Recherche et exploitation minières : de l’urgence d’appliquer les textes

Au cours d’un atelier le 4 décembre dernier au Haut- Commissariat de Grande-Bretagne, la nécessité d’une règlementation forte a été abordée, à l’initiative d’un cabinet d’avocats.

Le Haut-Commissariat de Grande-Bretagne souhaite faciliter les investissements des capitaux de son royaume dans le secteur minier au Cameroun. De l’expérience du président de la  Chambre de commerce de cette chancellerie au Cameroun, « des investisseurs, bien qu’ils souhaitent injecter des capitaux dans l’exploration et l’exploitation minières au Cameroun, ont du mal à le faire du fait entre autres des lourdeurs administratives préjudiciables à leurs investissements», a révélé Elias Pungong. C’était au cours de l’atelier consultatif organisé le mercredi 4 décembre 2019 à Yaoundé par le cabinet d’avocats Amadagana and Partners, en collaboration avec le Haut-commissariat de Grande-Bretagne au Cameroun. 

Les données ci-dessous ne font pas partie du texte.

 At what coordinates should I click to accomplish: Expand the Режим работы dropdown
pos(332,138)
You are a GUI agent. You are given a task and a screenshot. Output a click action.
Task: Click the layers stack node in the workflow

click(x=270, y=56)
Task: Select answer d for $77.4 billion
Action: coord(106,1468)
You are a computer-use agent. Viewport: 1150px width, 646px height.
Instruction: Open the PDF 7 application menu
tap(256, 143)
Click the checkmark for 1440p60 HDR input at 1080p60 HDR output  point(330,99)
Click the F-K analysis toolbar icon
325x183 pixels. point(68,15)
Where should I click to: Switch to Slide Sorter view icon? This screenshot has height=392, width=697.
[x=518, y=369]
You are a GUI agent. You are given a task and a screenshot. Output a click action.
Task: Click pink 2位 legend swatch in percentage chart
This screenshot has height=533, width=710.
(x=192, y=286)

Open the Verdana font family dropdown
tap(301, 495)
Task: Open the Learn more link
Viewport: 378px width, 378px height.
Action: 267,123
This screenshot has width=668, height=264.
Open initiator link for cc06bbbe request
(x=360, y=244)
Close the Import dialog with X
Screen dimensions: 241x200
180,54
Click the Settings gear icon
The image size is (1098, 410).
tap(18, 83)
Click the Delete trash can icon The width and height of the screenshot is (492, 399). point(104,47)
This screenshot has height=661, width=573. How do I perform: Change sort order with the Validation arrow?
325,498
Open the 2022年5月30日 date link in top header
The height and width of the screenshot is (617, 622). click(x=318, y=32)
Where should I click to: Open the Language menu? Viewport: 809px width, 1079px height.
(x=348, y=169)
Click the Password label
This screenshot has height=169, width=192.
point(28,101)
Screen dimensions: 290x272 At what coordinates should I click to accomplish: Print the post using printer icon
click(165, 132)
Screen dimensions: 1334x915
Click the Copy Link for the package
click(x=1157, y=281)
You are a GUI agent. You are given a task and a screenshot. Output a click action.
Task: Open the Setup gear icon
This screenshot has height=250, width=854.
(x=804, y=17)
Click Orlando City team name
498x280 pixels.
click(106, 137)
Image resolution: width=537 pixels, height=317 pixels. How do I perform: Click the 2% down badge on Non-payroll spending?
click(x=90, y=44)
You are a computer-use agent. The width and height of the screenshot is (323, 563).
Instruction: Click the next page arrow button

Des points de vue et expériences des entrepreneurs miniers camerounais et étrangers et du ministère en charge des mines, tous sont d’avis sur un point : la nécessité pour le Cameroun de mettre en place une règlementation en matière d’exploration et d’exploitation minières.
« En 2016 un nouveau Code minier a été promulgué. Nous sommes en train d’élaborer les textes d’application de cette loi », a expliqué Gerard Beleke, représentant du ministre des Mines. Ces textes, les investisseurs en ont besoin pour accéder à des capitaux. « La présentation d’un permis de recherche ou d’exploitation conditionne notre accès aux financements. Sans ce décret d’application, il nous est impossible de les obtenir. Les investisseurs préfèrent aller dans des pays plus accessibles, ce qui est regrettable, au vu du potentiel minier du Cameroun », a révélé le consul honoraire Elias Pungong. 
Le respect des normes environnementales et l’apport des sociétés minières au développement des communautés locales ont aussi été abordés au cours des échanges. Et là encore, les participants ont été unanimes : « en l’absence de textes, difficile d’assurer le contrôle des cahiers de charges des entreprises.»